If we do leave with no FTA, then the UK and EU will revert to trading under World Trade Organisation rules, which is no disaster.
Most trade in the world is under such arrangements and standard WTO tariffs are generally low and falling.
The UK trades using WTO rules with the US, our single biggest country trading partner. Britain’s non-EU trade, largely under WTO rules, has grown fast in recent years, already forms the majority of our trade and generates a large surplus.
Our EU trade share has, at the same time, shrank – and such trade has long been in deficit. That’s despite the much-vaunted “single market”, under which many of our service exports are, in practice, blocked.

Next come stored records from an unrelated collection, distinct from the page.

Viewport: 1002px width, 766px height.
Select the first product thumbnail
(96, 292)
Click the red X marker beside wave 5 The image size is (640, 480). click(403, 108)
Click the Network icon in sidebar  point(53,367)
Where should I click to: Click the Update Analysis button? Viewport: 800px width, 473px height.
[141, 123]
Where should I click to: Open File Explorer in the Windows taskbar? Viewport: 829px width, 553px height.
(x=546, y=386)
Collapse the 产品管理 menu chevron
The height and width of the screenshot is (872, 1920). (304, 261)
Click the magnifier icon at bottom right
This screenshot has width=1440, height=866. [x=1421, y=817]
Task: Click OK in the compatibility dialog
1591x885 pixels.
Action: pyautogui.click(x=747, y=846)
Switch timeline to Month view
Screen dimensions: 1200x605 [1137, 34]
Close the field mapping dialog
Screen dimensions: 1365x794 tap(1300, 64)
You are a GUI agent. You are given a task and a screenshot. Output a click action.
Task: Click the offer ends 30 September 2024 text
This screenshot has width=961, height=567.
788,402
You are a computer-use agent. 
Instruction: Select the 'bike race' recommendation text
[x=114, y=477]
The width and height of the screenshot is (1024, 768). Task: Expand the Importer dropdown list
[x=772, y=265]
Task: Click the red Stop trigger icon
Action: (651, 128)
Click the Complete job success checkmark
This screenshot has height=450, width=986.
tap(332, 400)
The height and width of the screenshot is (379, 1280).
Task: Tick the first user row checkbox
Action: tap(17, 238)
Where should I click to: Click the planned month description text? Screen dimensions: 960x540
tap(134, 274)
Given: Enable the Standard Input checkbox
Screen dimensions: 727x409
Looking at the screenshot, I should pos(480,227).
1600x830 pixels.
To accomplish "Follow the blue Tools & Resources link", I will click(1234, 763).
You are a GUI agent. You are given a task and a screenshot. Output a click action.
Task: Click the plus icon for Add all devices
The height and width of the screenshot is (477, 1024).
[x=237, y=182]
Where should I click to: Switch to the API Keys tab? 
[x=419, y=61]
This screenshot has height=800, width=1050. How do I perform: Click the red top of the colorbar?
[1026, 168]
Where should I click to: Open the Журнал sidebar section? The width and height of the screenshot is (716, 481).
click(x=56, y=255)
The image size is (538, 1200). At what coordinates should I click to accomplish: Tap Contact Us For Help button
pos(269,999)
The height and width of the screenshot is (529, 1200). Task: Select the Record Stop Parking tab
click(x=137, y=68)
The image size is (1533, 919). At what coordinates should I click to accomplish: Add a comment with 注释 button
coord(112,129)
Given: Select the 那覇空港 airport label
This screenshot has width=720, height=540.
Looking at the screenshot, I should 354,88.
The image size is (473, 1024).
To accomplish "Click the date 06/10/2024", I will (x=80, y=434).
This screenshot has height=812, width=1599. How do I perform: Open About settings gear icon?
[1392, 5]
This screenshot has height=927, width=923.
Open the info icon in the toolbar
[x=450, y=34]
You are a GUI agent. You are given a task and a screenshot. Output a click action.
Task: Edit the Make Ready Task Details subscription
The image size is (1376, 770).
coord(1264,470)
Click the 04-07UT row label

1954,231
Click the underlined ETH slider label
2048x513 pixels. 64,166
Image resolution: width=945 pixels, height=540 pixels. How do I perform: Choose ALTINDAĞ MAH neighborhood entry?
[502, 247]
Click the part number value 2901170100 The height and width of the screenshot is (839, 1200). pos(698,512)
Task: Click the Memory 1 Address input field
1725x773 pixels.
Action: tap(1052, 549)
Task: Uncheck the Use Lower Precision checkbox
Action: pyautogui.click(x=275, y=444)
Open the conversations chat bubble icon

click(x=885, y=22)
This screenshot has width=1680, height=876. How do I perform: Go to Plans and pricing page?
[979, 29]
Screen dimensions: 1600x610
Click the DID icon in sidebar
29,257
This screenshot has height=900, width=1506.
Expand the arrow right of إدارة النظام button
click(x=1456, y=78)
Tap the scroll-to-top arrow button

Some thought this corona crisis would have provoked a UK transition extension. But while “No Deal” once looked scary, the post-Covid shift toward “supply chain security” means global trade will anyway be reconfigured. Additional cross-Channel customs procedures can now be part of a worldwide system of additional corona-related checks. Plus, taking back state aid powers now may prove invaluable as the UK thinks about how to reconstruct its economy.
It was never likely Johnson would opt for a longer transition period. That would have broken his December 2019 manifesto commitment. An extension would also have seen Britain incur more than £15bn gross annual EU payments, while remaining on the hook to help rescue eurozone members which seem, once again, on the verge of financial crisis.
The Prime Minister wants an EU trade deal, but not badly enough to accept anything like Barnier’s conditions. And the September deadline is real, not least as any FTA will need ratification by the European Parliament and countless EU regional assemblies which could pull stunts. Never underestimate the determination of Belgium’s tiny Walloon Assembly to hold an entire continent to ransom.